Wealthy Consumers Increasingly View Fine Jewelry as a Smart Investment
Thorne Perkin of Papamarkou Wellner Perkin says macro volatility is driving a flight to rubies, sapphires, and emeralds — and Christie's auction results prove it.

When Thorne Perkin, president of investment management firm Papamarkou Wellner Perkin, says "Whenever you have macroeconomic volatility … the appeal of hard asset investing goes up," he is not speaking abstractly. He is describing a shift already visible on the auction block, in resale markets, and in the changing color of engagement ring center stones across America.
Wealthy consumers are increasingly treating fine jewelry, particularly pieces set with rare colored gemstones, as a hard-asset store of value. The logic is straightforward: gold prices at record highs reinforce the metal's intrinsic worth, while rubies, sapphires, and emeralds offer something no equity portfolio can. Each stone is irreducibly singular. Christie's Magnificent Jewels auction in New York achieved $87.7 million with every lot finding a buyer, marking the highest total ever recorded for a various-owner jewelry auction at Christie's in the Americas. Headlining the sale was the historic "Marie-Thérèse Pink," a 10-carat fancy purple-pink diamond set in a modern ring by JAR that sold for $14 million, nearly three times its highest estimate of $5 million, setting new auction records for a fancy purple-pink diamond and for a JAR jewel.
That result was no anomaly. At Christie's Luxury Week in December, the Magnificent Jewels sale at Rockefeller Center achieved $46.5 million and was 95 percent sold by lot, with a Tiffany & Co. tourmaline and diamond necklace hammering at $4,223,000 and soaring to ten times its low estimate, setting a world record price for a Paraiba tourmaline. Across both houses, some rare colored gemstones have sold for two to three times their pre-sale estimates, with collectors increasingly treating them as they would museum-quality paintings.
Mario Ortelli, managing partner at strategic and M&A advisor Ortelli&Co., agreed with Perkin's read on the market, describing a clear "defensive element" to the trend. The case for colored stones over diamonds, specifically, rests on a supply argument that is difficult to dismiss: unlike diamonds, which can now be produced in laboratories at scale, high-quality rubies, sapphires, and emeralds are far harder to replicate. No two stones are exactly alike, which is precisely the point. Jacqueline DiSante, vice president and head of sales of Christie's New York jewelry division, has been at the center of this market's acceleration.
The investment appetite is not confined to seasoned collectors. One unnamed expert cited in CNBC's reporting estimated that roughly a decade ago, only about 5 percent of engagement rings featured colored gemstones. That figure is now closer to 15 percent. Colored stone engagement rings continue to grow in popularity as buyers seek unique, expressive alternatives to traditional diamonds, with sapphires, emeralds, and rubies leading the trend. Celebrities including Halle Berry, Kate Middleton, Eva Longoria, Rita Ora, and Halsey have helped shift that cultural expectation, but the momentum at the investment end of the market is driven by something harder than celebrity influence: a flight to safety.
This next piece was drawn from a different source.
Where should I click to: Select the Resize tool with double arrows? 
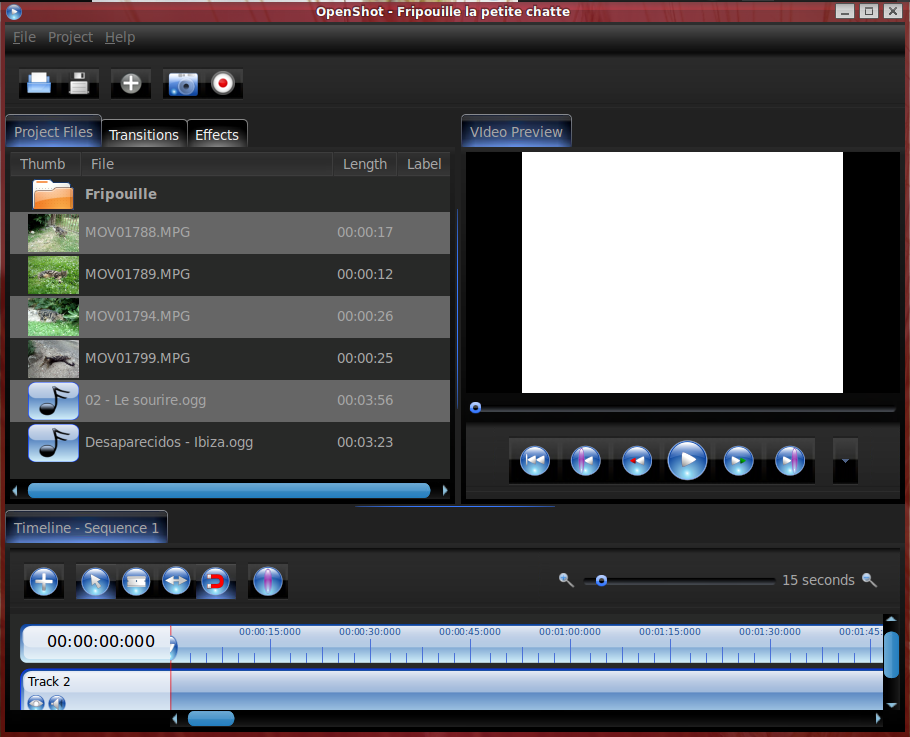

That phrase matters. Estimates suggest roughly one third of the renewed interest in gold-heavy and gemstone jewelry can be tied to what investors call a flight to safety, a reflex familiar to anyone who watched gold surge during previous periods of geopolitical stress. Fine jewelry, in this framing, is not merely decorative. "Pieces made from precious metals and rare gemstones can function almost like miniature stores of wealth," as the CNBC analysis put it.
The comparison to the luxury handbag market is instructive. Resale premiums for iconic bags have declined from their pandemic-era highs, while branded jewelry has demonstrated more durable resale value, a distinction that has not been lost on wealthy buyers recalibrating their passion investments.
The caveats are real. Jewelry is less liquid than stocks, harder to price with precision, and carries storage and insurance costs that erode returns if held carelessly. These are not trivial frictions. But for buyers who want something they can wear, inherit, and, if necessary, convert — a vivid Burmese ruby in a bezel setting is a different kind of portfolio position than it was five years ago.